[Instruction] Reproduce the bar story below word for word, starting with "My jaw was on" and going on through "message from Dwight.".

[Extracted text]
My jaw was on the floor, it took as long for him to spew out all that crap as it would have if he’d just said ‘Hello, nice to meet you, I’m Dwight. Really sorry, but I’ve gotta go…”
“What an ass…” I said, a little embarrassed, but more than that, really pissed off he’d done it to Chris.
“Don’t worry about it,” Chris replied, “that type of stuff doesn’t bother me. Back when I was a bartender I had to be polite to people like him all the time.”
But from that moment on, Chris gave Dwight a nickname that stuck among the people who would be nice to his face then the minute he was gone start bitching about him. Chris called him “The Chinless Wonder”, and even Adam latched onto the name one day after he received an over the top text message from Dwight.
Showing me his phone, Adam said, “You are not going to believe what CW just sent me. It’s straight out of seventh grade.”
The text message went on and on about how Adam had done something to piss Dwight off and ended with, “I don’t need either this shit or you! I don’t want anything to do with you. Done!”
“What did you do?” I asked.
“I have no idea,” Adam replied, “but let’s hope whatever it is keeps him out of this bar for awhile…Done!”
For the next month our little group would yell out “Done!” every so often whenever we’d get into a mock argument.
“Can I have a beer?” “Done!”
“How are you doing today?” “Done!”
How’s that apple pie coming along?” “Done!”
On this particular night, the Wonder was gabbing with four people at once, probably giving them the inside scoop on some deal he’d made. “I shouldn’t tell you this, but I know a guy who knows a guy who can get you in on this scheme…”
After another ten minutes he left, pushing open the glass door without using the handle. Once he was gone, the doorman ran over with a towel and Windex to wipe the smudge off the glass, all the while griping about possibly “catching something”.
No sooner was he “done” when two guys walked in and sat down near Matt and I. One introduced himself as Monty, and I thought he was cute. Dark hair, brown eyes, tall, he seemed a little slow on the uptake but was friendly enough. He was also swaying like the St. Louis Arch in a windstorm.
The other guy was named Trent and I had met him twice before. Trent was the only person I have ever actually met who graduated from my college in New York. He was just as surprised about it as I when he found out and apparently he had graduated a few years after me.
Matt asked me, “Watch my seat, I need to use the restroom.”
As I glanced through a magazine, I noticed Monty and Trent talking and from the sound of it, Monty was already three sheets to the wind and Trent was obviously trying to pick him up.
Monty turned around, looked at me and immediately forgot to use his indoor voice when he said, “Oh, you did? Well, it’s clear you graduated after him…you look so much younger.”
My one eyebrow went up. I didn’t realize I was going to be part of this reality floor show. It was obvious Monty was talking about me since he was only four feet away. He continued with “And you are so much better looking also…”
Trent glanced over and saw I’d heard it. Monty noticed the direction of Trent’s gaze, turned around and saw me staring at him straight in the eye.
He immediately blushed, his eyes got wide and he blurted out, “Oh my God, you heard that?”

[Given information]
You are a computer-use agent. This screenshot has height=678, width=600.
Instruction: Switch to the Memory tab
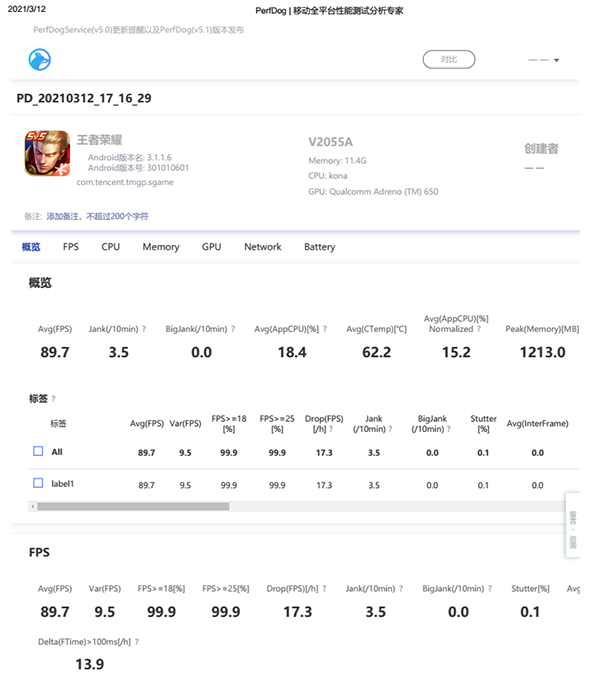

[Answer to this task]
My jaw was on the floor, it took as long for him to spew out all that crap as it would have if he’d just said ‘Hello, nice to meet you, I’m Dwight. Really sorry, but I’ve gotta go…”
“What an ass…” I said, a little embarrassed, but more than that, really pissed off he’d done it to Chris.
“Don’t worry about it,” Chris replied, “that type of stuff doesn’t bother me. Back when I was a bartender I had to be polite to people like him all the time.”
But from that moment on, Chris gave Dwight a nickname that stuck among the people who would be nice to his face then the minute he was gone start bitching about him. Chris called him “The Chinless Wonder”, and even Adam latched onto the name one day after he received an over the top text message from Dwight.